> On Aug 23, 2018, at 12:45 AM, Geert Janssens <[email protected]>
> wrote:
>
> Op dinsdag 21 augustus 2018 21:24:25 CEST schreef John Ralls:
>>> On Aug 21, 2018, at 11:50 AM, Geert Janssens <[email protected]>
>>> wrote: - it should allow multiple output formats. A few the come to mind:
>>> html, pdf, epub, mobi, windows compressed help, xml for yelp,...
>>
>> We don't need a single tool to do that; in fact we don't use a single tool
>> now. We create Windows compressed html (.chm) with HTML Help Workshop from
>> the xslt-created HTML and mobi with calibre from the xslt-created epub.
>>
> It appears while writing down the requirements, I was more considering our
> documentation system as a whole, not just a single tool. I agree this can
> consist of several tools glued together.
>
> I think what matters is the people actually writing the documentation should
> have to learn as few as possible to keep the barrier for contribution very
> low. More on that in reply to your other message.
>
>> That aside, I think we should reconsider windows compressed help.

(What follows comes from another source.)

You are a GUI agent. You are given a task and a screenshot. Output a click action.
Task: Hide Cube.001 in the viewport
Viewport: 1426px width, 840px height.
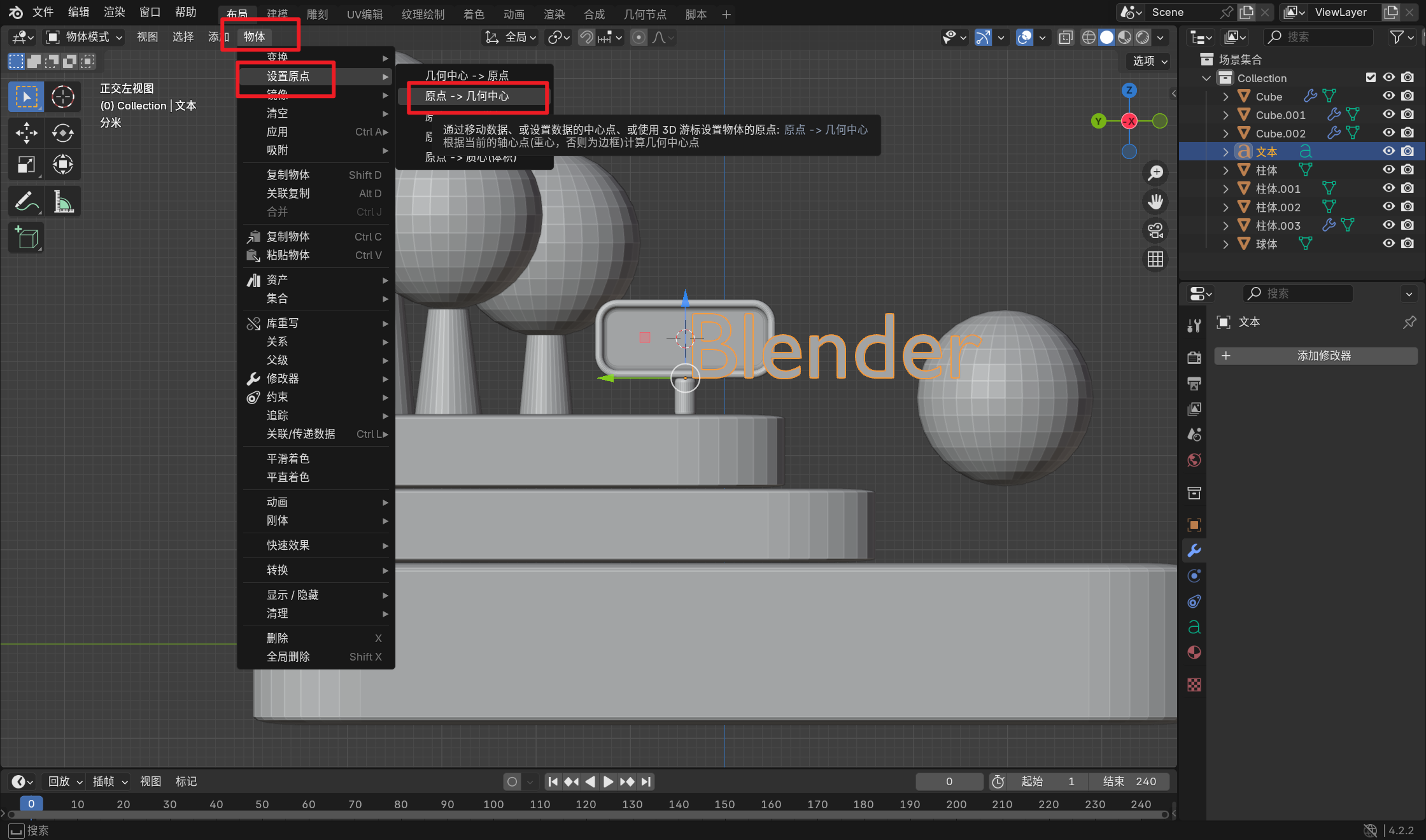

>> Microsoft's own Windows 10 applications seem to open the browser to the
>> relevant documentation page on www.microsoft.com and the help browser is
>> still decorated with Windows 2000 frame and controls. It looks quite
>> jarring. We could more easily just open the documents in a GtkWebkitWebView
>> just like reports.
>
> I'm all for this. In fact I have proposed this in the past. That also rids us
> of one of the more annoying build dependencies on Windows (HtmlHelp).
>
> It would be nice if our html version of the docs would get some css love in
> that case though. Wading through plain rendered html is an equally 2000'ish
> experience.
I've been having another look at https://pandoc.org/. It consumes several
flavors of markdown and wiki markup as well as DocBook. It emits an impressive
range of output formats including DocBook, GNU texinfo (which is completely
unrelated to TeX), LaTeX, HTML, and Epub; the only deficiency from our view
would be that it doesn't directly emit PDF. It can do so indirectly via LaTeX
or we could generate DocBook and continue to use Apache XML-Format-Objects.
My original thought was that contributors could use it to convert the current
DocBook sources to Microsoft Word or LibreOffice format, edit in a familiar
word processor, and then use pandoc to convert back to DocBook. That didn't
work out very well in testing.
So a new thought: One of the core devs use pandoc to convert the DocBook source
to one of the markup/markdown variants, do the necessary manual fixups and
commit the result. If we want DocBook for some reason the build process would
use pandoc to generate it.
If we had GitHub-flavored markdown sources then
https://github.com/gnucash/gnucash-docs would show rendered documentation and
one could use the "preview" button to check basic layout; it would appear
pretty similar to how the document would look in a PDF or eBook rendering.